This Can't Be Good...

DaisyFace

Love me...Love me not
Got a message from the Behavior Therapist that difficult child needs to talk to us about her "future".

Well, that can't be good...

Last time difficult child wanted to discuss her future, it was because we "ruined her life" and she has no options and her future s*cks and it is all our fault.

Well, geez!

It's not our fault she is flunking out of school...

and lost her part-time job...

and has no goals...

and no ambition.

husband told her that regardless of anything - she is out when she turns 18. He has had ENOUGH. And difficult child has already been arguing her case that if she has no money and no place to go, then she's just gonna have to stay here...

after all - it's all our fault.

So now that Behavior Therapist wants to get involved - my guess is that she wants to discuss difficult child's fears that she'll really, really have to move out....and the therapist *knows* we don't mean that...

Ugh!

Why can't we just focus on the goal of trying to help difficult child be a successful human being? Instead of continuing to focus on how Mom and Dad are just not doing enough as paretns?
 
T

TeDo

Guest
Wow. It sounds like Behavior Therapist is maybe too sympathetic with difficult child? She has 2 years to go before she's 18 and you CAN kick her out, whether you would or not. Why the push NOW? Good luck with that conversation....again. Let us know how it goes. My curiosity is piqued.
 

klmno

Active Member
This is why I don't get this whole theory behind this method. What in there teaches or reinforces to the difficult child that the difficult child is repsonsible for his/her own choices and that no one can change others, they can only change themselves?
 

DaisyFace

Love me...Love me not
Well...just got off the phone with the Behavior Therapist - and yep...that's EXACTLY what she wanted to talk about: Why would we kick difficult child out at 18? When she'll have no job, no money and no place to go?

Ugh!

I reminded the therapist that our goal is *supposed* to be helping difficult child become a successful adult. So why are we worried about what she is going to do at 18? Shouldn't we be helping her learn necessary skills right now? Like say - brushing her teeth? wearing clean clothes? doing homework? etc?
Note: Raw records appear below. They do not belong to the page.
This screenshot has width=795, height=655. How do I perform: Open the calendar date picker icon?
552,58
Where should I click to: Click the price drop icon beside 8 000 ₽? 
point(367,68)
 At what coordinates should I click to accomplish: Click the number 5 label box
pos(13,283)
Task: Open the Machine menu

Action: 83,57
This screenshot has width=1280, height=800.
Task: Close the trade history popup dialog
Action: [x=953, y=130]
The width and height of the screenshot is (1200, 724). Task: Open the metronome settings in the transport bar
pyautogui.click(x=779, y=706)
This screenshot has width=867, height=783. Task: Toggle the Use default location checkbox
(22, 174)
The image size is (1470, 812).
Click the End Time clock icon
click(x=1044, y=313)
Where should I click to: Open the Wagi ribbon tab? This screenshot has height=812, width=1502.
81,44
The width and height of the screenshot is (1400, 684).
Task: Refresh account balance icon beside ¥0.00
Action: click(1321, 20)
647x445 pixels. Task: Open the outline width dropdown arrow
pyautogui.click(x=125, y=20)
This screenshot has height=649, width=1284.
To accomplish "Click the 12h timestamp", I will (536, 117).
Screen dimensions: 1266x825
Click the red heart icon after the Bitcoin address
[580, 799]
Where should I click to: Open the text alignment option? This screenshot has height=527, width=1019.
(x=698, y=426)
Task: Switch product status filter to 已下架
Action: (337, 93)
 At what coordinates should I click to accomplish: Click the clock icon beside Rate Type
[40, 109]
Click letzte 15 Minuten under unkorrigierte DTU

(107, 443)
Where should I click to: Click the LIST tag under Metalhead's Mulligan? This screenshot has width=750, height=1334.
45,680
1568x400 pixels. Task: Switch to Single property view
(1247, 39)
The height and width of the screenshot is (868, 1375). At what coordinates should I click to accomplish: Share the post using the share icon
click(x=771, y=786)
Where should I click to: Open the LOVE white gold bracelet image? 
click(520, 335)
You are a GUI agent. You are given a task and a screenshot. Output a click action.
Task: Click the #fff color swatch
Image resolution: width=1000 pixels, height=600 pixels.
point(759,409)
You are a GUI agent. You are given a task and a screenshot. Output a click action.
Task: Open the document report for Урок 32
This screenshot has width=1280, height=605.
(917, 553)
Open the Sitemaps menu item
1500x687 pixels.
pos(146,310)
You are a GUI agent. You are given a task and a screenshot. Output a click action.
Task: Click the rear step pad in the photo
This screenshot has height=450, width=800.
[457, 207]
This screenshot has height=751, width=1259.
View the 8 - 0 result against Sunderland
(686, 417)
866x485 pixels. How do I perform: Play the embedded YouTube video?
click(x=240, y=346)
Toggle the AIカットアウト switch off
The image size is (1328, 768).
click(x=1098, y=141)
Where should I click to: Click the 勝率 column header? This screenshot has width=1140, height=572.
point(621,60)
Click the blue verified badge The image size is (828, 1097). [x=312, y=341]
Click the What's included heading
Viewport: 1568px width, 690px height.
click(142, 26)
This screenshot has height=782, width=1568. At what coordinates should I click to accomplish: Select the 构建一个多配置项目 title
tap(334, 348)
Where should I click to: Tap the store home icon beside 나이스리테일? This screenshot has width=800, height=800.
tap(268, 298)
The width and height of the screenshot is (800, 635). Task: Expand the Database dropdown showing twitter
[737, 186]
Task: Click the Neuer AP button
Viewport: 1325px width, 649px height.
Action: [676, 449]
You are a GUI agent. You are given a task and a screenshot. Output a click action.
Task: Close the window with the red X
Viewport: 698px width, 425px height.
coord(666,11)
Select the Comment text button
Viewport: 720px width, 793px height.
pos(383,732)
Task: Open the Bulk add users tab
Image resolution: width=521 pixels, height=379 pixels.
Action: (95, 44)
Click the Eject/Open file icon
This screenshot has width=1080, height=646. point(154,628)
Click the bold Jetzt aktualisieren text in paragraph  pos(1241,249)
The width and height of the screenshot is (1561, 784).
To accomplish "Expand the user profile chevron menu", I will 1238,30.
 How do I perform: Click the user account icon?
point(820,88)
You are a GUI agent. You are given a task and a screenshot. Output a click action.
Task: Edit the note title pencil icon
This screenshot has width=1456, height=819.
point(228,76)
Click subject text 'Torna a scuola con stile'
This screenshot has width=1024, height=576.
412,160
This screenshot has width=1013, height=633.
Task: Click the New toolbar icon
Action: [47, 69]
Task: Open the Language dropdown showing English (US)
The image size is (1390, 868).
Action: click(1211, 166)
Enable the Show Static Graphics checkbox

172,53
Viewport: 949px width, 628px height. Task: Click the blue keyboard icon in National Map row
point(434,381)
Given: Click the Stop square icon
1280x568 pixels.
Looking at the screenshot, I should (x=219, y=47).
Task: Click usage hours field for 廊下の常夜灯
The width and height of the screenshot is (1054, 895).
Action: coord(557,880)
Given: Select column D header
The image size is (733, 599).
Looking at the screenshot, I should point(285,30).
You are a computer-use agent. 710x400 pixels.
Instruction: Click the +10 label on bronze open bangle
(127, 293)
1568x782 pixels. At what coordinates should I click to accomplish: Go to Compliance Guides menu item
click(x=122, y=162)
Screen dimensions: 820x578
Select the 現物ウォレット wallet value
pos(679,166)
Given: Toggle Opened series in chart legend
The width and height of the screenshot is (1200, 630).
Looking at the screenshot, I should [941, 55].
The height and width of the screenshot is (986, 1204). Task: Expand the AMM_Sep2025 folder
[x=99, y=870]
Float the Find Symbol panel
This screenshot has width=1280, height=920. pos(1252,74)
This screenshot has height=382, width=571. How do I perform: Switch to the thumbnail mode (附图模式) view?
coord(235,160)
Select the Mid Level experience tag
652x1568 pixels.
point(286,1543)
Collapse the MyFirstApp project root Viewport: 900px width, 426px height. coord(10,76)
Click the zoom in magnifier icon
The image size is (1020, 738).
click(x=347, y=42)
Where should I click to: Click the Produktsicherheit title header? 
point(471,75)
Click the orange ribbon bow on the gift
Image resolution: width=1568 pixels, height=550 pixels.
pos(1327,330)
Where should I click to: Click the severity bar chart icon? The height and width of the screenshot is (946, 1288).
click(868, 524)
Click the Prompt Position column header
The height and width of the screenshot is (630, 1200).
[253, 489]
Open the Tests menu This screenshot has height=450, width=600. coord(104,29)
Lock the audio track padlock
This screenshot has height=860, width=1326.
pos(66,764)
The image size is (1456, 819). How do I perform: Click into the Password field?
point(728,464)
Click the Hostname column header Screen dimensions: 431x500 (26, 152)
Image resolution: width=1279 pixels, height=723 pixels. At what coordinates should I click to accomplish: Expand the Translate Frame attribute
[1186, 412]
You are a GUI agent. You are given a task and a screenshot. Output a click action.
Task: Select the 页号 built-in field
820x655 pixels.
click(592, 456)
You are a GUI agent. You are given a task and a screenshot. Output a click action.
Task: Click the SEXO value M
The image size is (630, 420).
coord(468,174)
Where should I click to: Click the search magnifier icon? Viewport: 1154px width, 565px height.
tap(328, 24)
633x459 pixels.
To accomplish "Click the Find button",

Maybe if difficult child can start 'getting it together'...she won't have to worry about what happens at 18.

The only good news is that therapist realized I was right...and she is going to re-direct difficult child's concerns to the here and now.

Whew! Glad that's over (for now, anyway...)
 

InsaneCdn

Well-Known Member
DF...
This one might be inexperienced, but sounds like she's better than what you HAVE had...
As in... yes, you're having to teach the "professional", but at least she's listening.
Even if you're doing most of the thinking... the message coming from a third party to difficult child has to be better than coming from you.
 
B

Bunny

Guest
At least she listened to you. And I agree with you that the focus should be on preparing difficult child to deal with what life will have in store for her rather that turning the focus onto you. At this point, it's not about you anymore.
 

Methuselah

New Member
Daisy, this is where we are at with difficult child 1. We will be the meanest parents in the world, of course.

When difficult child 1 was 15, she told us she would be leaving at 18. I let her know how 18 is a magic number for everyone involved. It is the first day of choice. She has the choice to leave and we have the choice in whether she stays. We warned her if she didn't start respecting our rules and showing common decency towards the family, she would be out. Why would we choose to inflict our kids with the stress when we don't have to? As her 18th birthday grew nearer (in 399 days), we thought she would be motivated to change her ways. Nothing. I totaled the gross cost of her medications, as a motivator. Nothing. She just stares, as usual.

Again, we will be the meanest parents to boot out such a sweet child. :::sigh:::
 

DaisyFace

Love me...Love me not
Yep - sounds like I'm preaching to the choir!

TeDo--Yes, I think the therapist takes difficult child's version of events before really thinking it through. It was clear that difficult child has been telling her all kinds of things that are out-and-out lies. Sadly, therapist has not yet learned that most everything difficult child says must be verified before acting on it.

K--Yes, exactly. How is this teaching difficult child to start taking responsibility for herself if the plan is just to go back to Mom and Dad and whine about how we arer being "unfair" ???

Insane--That's what I think, too....difficult child is more receptive if things are coming from anybody besides the parents

Step--Yeah - a therapist listening to a parent? That's new!

Bunny--Exactly! At what point does difficult child have to begin learning how to take the reins of her own life?

KTMom--Yes - I am grateful that the therapist is willing to listen and then go back to difficult child and work on the things we discuss instead of following her own agenda.

Buddy--Sad isn't it? I guess we've been in therapy a little tooooooo long...

Methuselah--Yeah, I don't know what it will take to get through to these kids that the gravy train (and this IS the gravy train, despite how they describe it) is going to end. Oh well - maybe some of those other folks would be happy to open their doors to these "poor, sweet" children....er...adults.